Michigan isn’t a rare or isolated offender, however: Massachusetts has severely unequal distribution of environmental hazards. In fact, we rank last overall in the country for disparity in who lives near hazardous sites. The air pollution racial disparity is worst in New England than the rest of the country too, and the Merrimack valley in Massachusetts has the highest mercury levels in New England. 

We don’t, of course, want everyone polluted equally--that’s not the solution. We want no one polluted. This is why the climate movement needs to be broader than just “recycle more and change your lightbulbs.” We have to think about the other systems of oppression that environmental problems feed into. 

To change these paradigms requires a mindset shift. In the current framework of environmental, industrial, and waste-management policy, some people are deemed disposable, and some places are deemed “sacrifice zones,” in order to maintain a system that exploits and harms some people and privileges others. My town, of course, will never be a sacrifice zone--here, our lives are deemed valuable. But that advantage comes with the obligation that we use it mindfully. We have a lot of power, if we want it--to stop pipelines through people’s backyards, to stop mines near their houses, to fight the fossil fuel exploitation of land of indigenous people.

One cynical reason that we have power to change the game is that carbon emissions and negative impacts on the environment increase along with wealth--those of us with the disposable income are liable to drive more, travel more, consume more luxuries, etc. So the actions we take to mitigate our contributions to climate change--because those contributions can be pretty big--could have significant impact.
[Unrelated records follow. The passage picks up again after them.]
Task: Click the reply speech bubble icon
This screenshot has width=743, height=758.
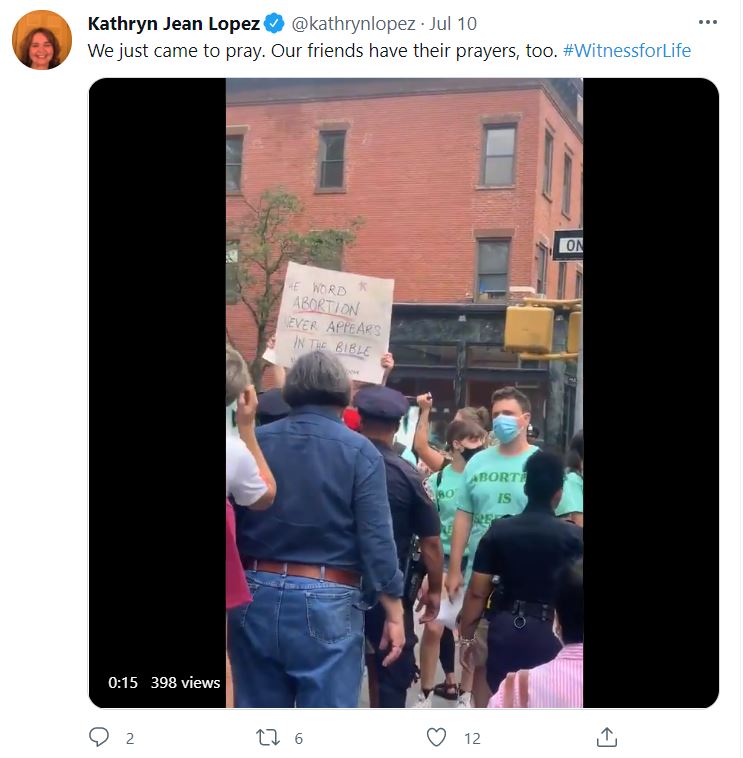Action: (x=99, y=738)
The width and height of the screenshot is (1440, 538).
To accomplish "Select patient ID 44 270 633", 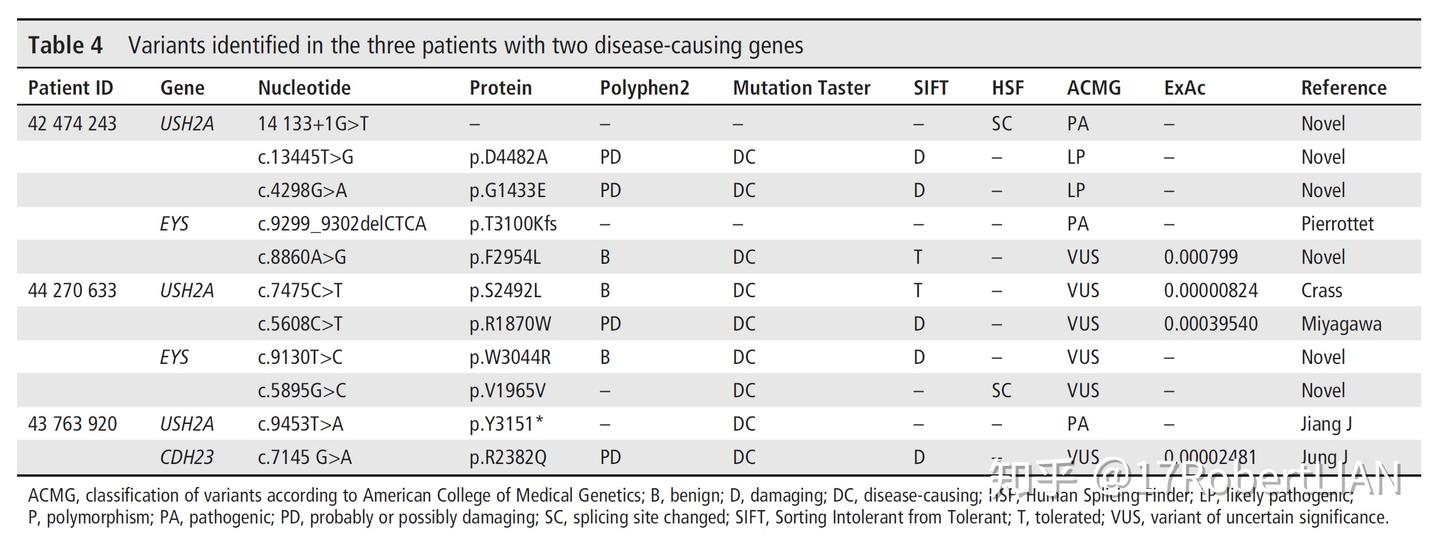I will 72,291.
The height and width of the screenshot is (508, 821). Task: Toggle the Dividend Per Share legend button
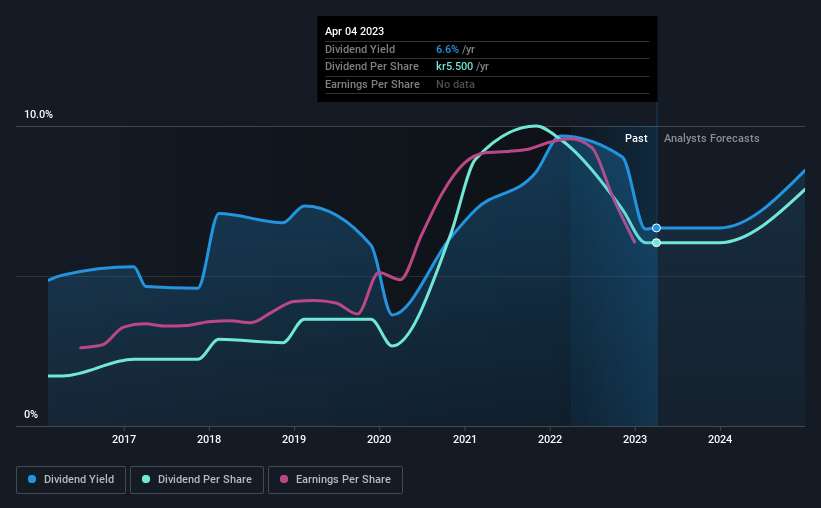(197, 480)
We can start with simple things--be aware of what we’re consuming, what we’re buying, the choices we’re making about food and water and transportation and electricity and throwing stuff away. 

Then there’s other kinds of involvement: joining environmental organizations--there are plenty in the Boston area--and signing petitions, joining efforts to divest from fossil fuels and put a price on carbon, lobbying your legislators, and going to events. Just show up. Just be there. This is critical: be there for the people who are fighting, even if you don’t feel like it’s affecting you much yet. 

On the small, current, and concrete level, showing up is important for expressing genuine solidarity with people fighting a fight that hasn’t yet reached our doorsteps, lending the power of numbers to their struggle. But on a broader and further-reaching level, we must realize that if we don’t work in solidarity with people on the frontlines now, we will eventually become the front lines. That’s our future, as well as their present . That’s our reckoning that will come, someday. 

This is what climate change promises us. And we have a short window of time to make a lot of change--which we can do--but we’re going to need all hands on deck. No one left out or left in a sacrifice zone. As they say at climate rallies and such: To change everything, we need everyone.